Jobs saw his importance in his ability to stand at the intersection of the humanities and the sciences, a theme that he suggests and Isaacson adopts for the biography. By this, Jobs did not mean he simply stood there; he plainly saw himself as transmuting these disciplines through the alchemy of his genius into a perfected whole. (Jobs never claimed to be modest.) He cared about the tiniest details and relied on a powerful intuition to bring emotional resonance to designs that he insisted be executed flawlessly. Trying to copy Jobs, one source observes, would be like trying to copy Picasso by using red paint. In fact, the lessons in his story are most powerful when considered as a cautionary tale.

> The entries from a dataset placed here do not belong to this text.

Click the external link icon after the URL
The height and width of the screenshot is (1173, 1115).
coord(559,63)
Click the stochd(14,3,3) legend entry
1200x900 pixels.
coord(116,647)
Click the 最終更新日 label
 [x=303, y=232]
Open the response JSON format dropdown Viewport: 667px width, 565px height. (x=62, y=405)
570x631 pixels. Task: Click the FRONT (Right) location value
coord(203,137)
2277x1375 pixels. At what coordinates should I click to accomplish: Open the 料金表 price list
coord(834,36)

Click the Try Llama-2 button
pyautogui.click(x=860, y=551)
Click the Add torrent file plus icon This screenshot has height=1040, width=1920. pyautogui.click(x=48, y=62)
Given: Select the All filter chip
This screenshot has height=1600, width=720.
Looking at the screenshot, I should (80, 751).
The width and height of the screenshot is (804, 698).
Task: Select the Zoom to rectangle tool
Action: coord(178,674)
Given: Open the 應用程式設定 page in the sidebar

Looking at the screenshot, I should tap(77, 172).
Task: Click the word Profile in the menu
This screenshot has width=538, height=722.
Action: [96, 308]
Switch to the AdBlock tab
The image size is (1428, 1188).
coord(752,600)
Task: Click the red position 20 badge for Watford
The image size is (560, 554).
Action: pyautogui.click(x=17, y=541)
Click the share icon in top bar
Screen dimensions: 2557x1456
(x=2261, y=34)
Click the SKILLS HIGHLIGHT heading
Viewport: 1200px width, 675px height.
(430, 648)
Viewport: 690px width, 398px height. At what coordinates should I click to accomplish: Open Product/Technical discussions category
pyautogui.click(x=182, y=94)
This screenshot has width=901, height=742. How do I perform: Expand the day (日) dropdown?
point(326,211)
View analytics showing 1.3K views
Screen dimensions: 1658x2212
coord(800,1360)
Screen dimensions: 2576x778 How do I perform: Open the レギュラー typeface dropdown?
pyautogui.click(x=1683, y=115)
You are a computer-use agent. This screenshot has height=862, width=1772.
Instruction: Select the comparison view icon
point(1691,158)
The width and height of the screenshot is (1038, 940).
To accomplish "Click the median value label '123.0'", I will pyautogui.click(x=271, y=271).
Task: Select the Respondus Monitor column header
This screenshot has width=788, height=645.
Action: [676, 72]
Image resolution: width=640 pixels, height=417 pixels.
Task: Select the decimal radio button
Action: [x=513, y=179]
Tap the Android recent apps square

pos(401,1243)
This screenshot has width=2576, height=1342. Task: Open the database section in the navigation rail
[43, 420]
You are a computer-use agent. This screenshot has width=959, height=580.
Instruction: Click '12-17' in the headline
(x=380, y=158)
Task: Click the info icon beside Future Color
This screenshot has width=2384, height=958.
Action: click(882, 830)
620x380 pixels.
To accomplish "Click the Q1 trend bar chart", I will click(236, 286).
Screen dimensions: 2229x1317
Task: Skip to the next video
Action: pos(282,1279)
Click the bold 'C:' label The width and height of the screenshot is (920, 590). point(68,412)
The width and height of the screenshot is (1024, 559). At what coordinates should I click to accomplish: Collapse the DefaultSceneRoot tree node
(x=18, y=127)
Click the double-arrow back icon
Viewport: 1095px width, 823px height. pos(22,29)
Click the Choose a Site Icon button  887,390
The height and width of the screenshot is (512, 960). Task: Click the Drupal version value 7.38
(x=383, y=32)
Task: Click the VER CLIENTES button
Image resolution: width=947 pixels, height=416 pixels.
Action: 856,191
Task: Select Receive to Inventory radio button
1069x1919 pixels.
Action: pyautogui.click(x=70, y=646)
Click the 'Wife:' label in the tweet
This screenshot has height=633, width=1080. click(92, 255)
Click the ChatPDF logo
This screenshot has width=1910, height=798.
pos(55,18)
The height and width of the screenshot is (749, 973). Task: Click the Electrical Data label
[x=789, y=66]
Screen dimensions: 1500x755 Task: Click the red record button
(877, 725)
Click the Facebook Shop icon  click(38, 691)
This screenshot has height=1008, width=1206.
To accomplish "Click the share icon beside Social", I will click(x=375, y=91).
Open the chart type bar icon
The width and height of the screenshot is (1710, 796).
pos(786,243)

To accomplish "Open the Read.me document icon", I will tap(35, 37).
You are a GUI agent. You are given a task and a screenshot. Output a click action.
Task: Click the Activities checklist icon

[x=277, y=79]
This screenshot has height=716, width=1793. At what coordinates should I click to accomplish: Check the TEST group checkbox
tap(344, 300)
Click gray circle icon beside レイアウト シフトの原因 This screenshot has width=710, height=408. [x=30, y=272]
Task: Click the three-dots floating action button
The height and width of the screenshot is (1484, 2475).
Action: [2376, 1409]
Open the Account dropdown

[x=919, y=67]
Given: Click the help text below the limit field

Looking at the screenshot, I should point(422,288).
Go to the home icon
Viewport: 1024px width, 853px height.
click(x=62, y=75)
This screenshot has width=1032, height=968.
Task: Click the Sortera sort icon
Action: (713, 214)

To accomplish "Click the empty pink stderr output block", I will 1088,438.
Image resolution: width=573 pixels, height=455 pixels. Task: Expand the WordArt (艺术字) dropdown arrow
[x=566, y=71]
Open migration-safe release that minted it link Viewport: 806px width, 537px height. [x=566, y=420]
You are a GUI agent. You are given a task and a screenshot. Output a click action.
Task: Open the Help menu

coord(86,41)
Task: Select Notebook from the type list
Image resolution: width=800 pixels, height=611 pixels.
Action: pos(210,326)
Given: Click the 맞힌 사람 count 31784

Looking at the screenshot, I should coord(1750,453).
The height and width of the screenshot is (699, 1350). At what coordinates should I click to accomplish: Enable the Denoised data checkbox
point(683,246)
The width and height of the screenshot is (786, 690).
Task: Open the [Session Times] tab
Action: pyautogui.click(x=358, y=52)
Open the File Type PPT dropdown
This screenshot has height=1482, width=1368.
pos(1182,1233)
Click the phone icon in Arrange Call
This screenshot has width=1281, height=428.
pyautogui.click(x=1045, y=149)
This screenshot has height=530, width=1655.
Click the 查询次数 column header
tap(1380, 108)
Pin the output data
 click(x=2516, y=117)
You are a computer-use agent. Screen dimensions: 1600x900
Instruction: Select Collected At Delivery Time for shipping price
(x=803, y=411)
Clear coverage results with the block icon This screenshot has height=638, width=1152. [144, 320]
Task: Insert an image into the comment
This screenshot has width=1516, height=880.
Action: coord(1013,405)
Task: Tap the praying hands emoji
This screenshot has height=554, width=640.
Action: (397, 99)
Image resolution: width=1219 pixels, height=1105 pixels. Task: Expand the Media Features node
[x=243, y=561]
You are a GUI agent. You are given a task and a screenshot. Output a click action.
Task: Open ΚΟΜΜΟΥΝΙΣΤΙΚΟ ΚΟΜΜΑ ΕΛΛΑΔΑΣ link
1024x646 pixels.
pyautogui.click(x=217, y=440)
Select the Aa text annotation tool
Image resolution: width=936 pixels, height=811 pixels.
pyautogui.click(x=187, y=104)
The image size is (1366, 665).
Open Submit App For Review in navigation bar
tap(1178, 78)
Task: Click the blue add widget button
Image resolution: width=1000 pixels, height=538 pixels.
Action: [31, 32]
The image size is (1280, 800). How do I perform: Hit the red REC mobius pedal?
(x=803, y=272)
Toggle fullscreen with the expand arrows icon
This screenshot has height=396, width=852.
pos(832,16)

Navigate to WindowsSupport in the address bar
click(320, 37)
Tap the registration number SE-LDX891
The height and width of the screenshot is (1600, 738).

Steven Paul Jobs was born in 1955, the son of an unmarried Wisconsin university student and a Syrian Muslim teaching assistant, who put him up for adoption. His adoptive father, Paul Jobs, a high school dropout with a passion for mechanics and woodworking, instilled in his son an appreciation for the sanctity of craftsmanship. Growing up in what would become Silicon Valley, the boy was surrounded by friends whose parents were engineers.
To his credit, Isaacson makes clear that Jobs was by no means destined for greatness. Had he been raised as a Syrian–American by his “dreamy, peripatetic” birth mother in Wisconsin, there is no telling how his life would have turned out. As it did transpire, Jobs often was his own worst enemy. This point is made unmistakably, and entertainingly, through accounts of his bohemian, bizarre, selfish, willful, and cruel behavior.